WARM NEW POTATO SALAD WITH BACON & BLUE CHEESE

This French-style main meal salad with roasted new potatoes makes a fabulous lunch

Provided by Good Food team

Categories     Dinner, Lunch, Main course

Time 50m

Number Of Ingredients 9



Warm new potato salad with bacon & blue cheese image

Steps:

  • Heat oven to 220C/fan 200C/gas 7. Place the potatoes in a roasting tin, then rub with 1 tbsp oil and a sprinkling of salt. Roast for 20 mins, then add the onion wedges to the tin, giving everything a good shake. Roast for 20 mins more until the potatoes have turned a deep golden brown and the onions have caramelised and softened. Leave to cool slightly.
  • Heat a non-stick frying pan. Dry-fry the bacon until crisp. Add the sliced mushrooms, then fry for 5 mins more until they have softened.

DATA PROVIDED ▸

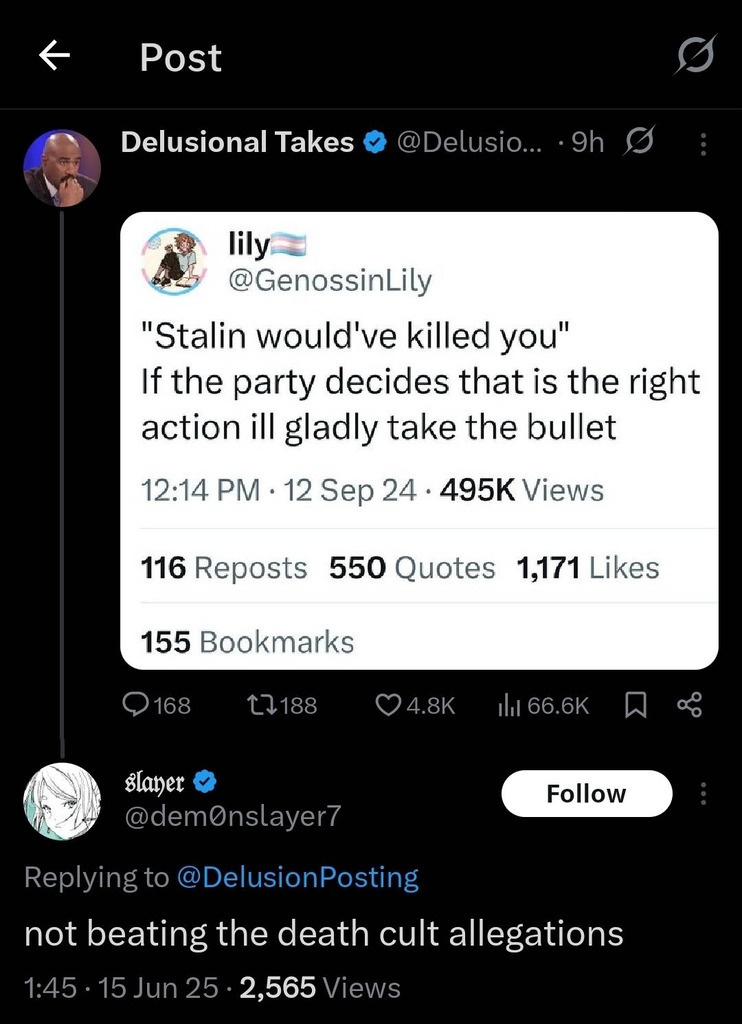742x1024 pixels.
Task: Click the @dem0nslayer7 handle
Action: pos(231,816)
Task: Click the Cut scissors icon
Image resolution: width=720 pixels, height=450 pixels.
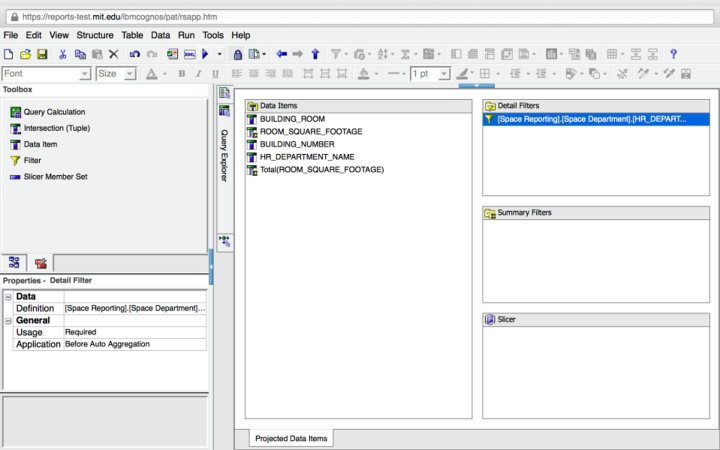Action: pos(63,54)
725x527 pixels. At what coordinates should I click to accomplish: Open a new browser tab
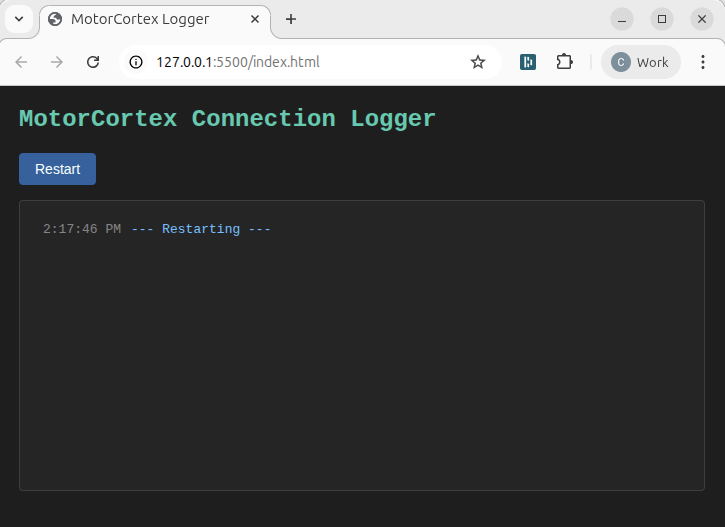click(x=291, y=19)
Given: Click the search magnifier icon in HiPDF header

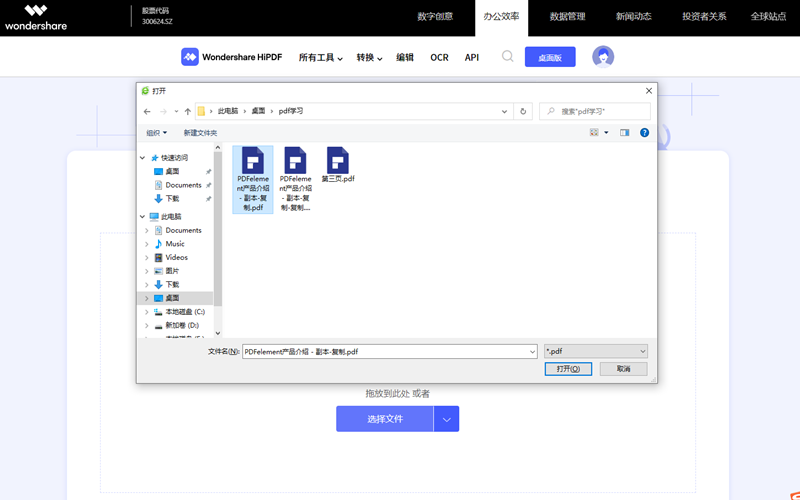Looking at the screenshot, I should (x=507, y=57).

...

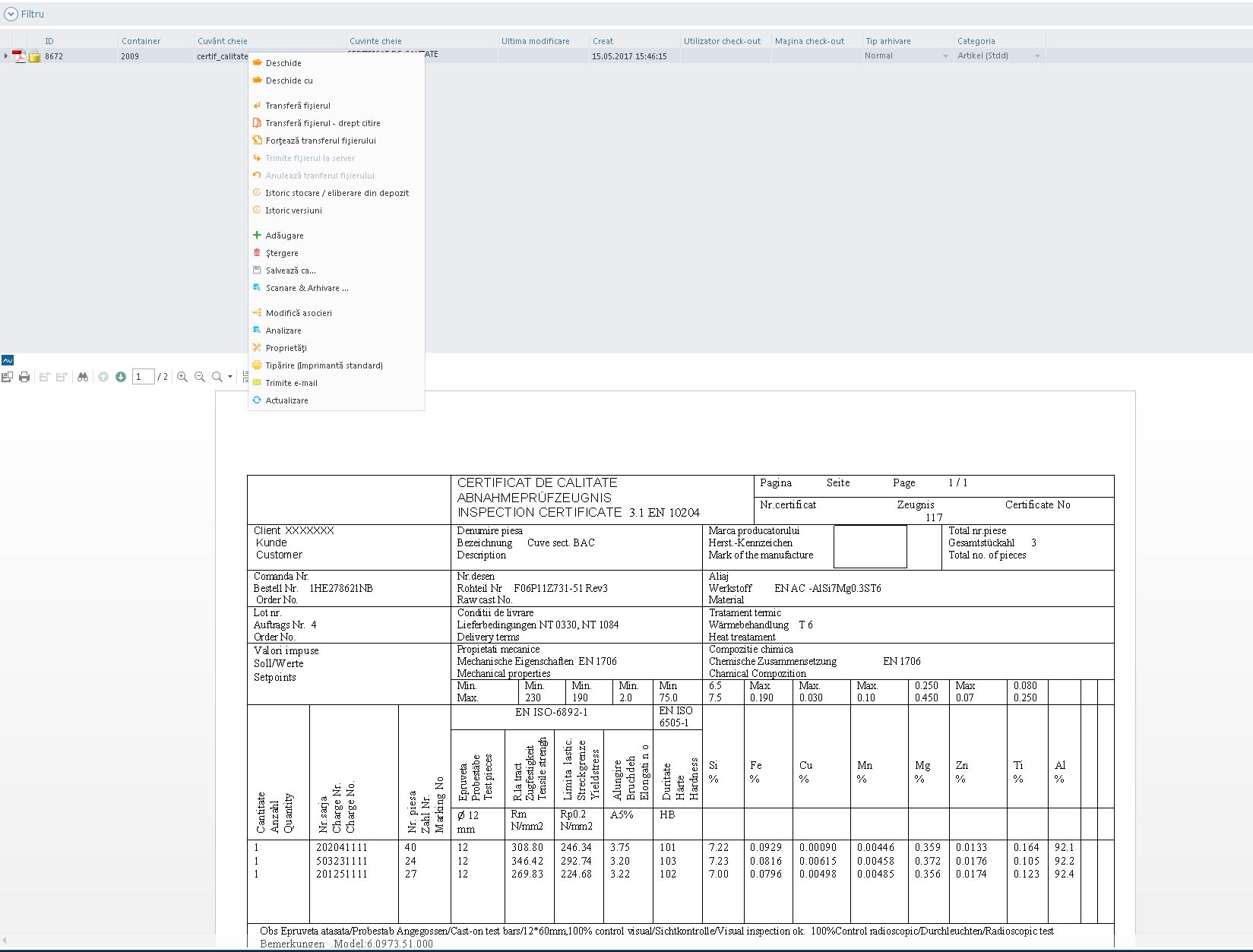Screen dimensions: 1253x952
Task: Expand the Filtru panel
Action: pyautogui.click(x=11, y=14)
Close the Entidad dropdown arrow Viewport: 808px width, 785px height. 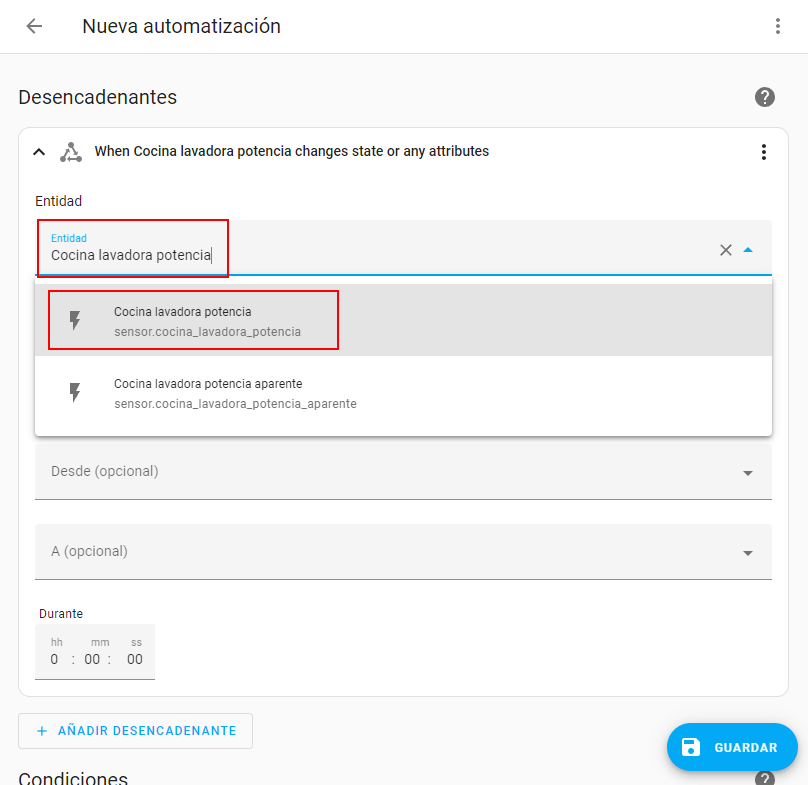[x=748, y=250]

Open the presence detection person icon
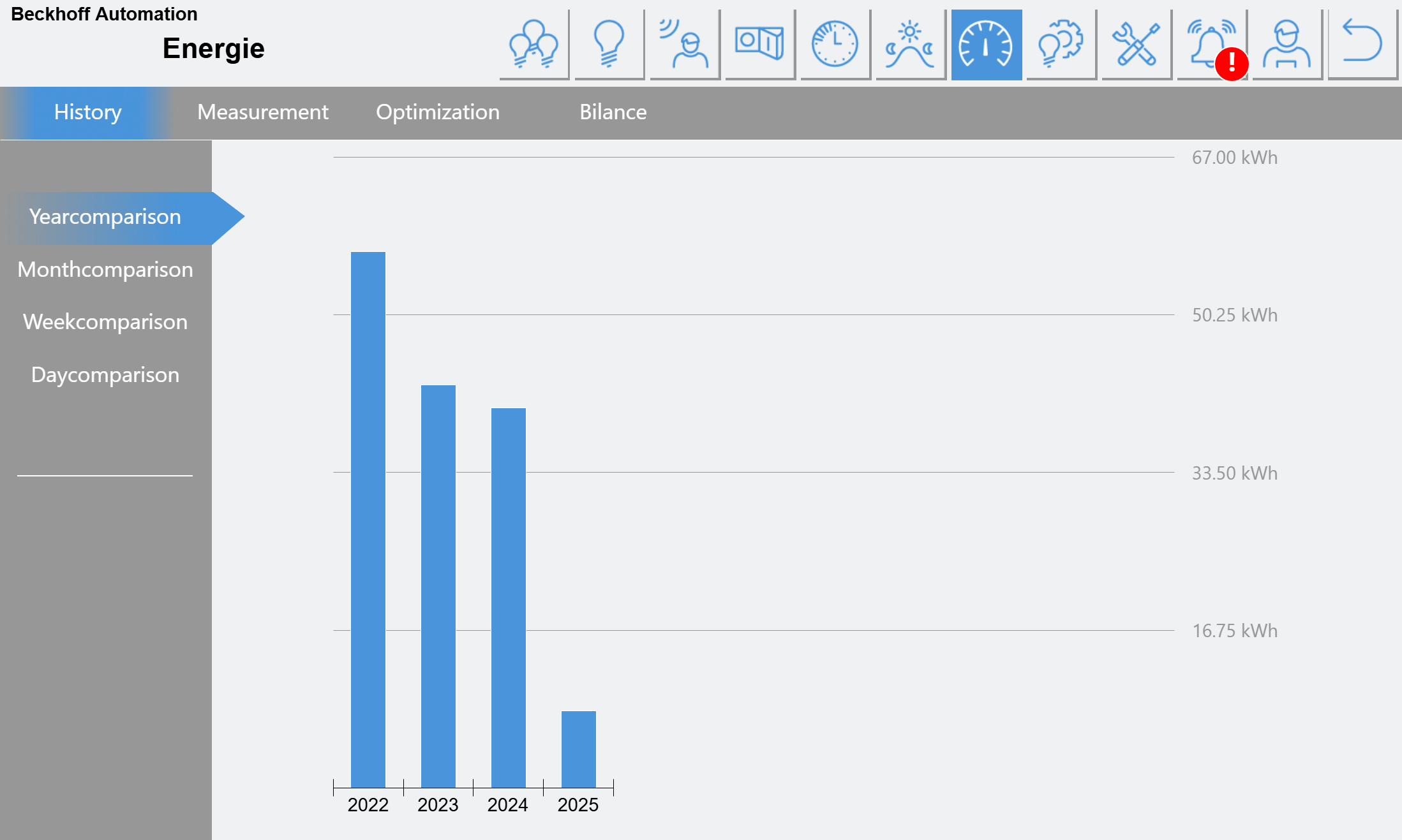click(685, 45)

TASK STATEMENT ▸ Copy out the full potato salad recipe word for word. Rely only on the potato salad recipe.

SOLUTION BELOW ▸
WARM NEW POTATO SALAD WITH BACON & BLUE CHEESE

This French-style main meal salad with roasted new potatoes makes a fabulous lunch

Provided by Good Food team

Categories     Dinner, Lunch, Main course

Time 50m

Number Of Ingredients 9



Warm new potato salad with bacon & blue cheese image

Steps:

  • Heat oven to 220C/fan 200C/gas 7. Place the potatoes in a roasting tin, then rub with 1 tbsp oil and a sprinkling of salt. Roast for 20 mins, then add the onion wedges to the tin, giving everything a good shake. Roast for 20 mins more until the potatoes have turned a deep golden brown and the onions have caramelised and softened. Leave to cool slightly.
  • Heat a non-stick frying pan. Dry-fry the bacon until crisp. Add the sliced mushrooms, then fry for 5 mins more until they have softened.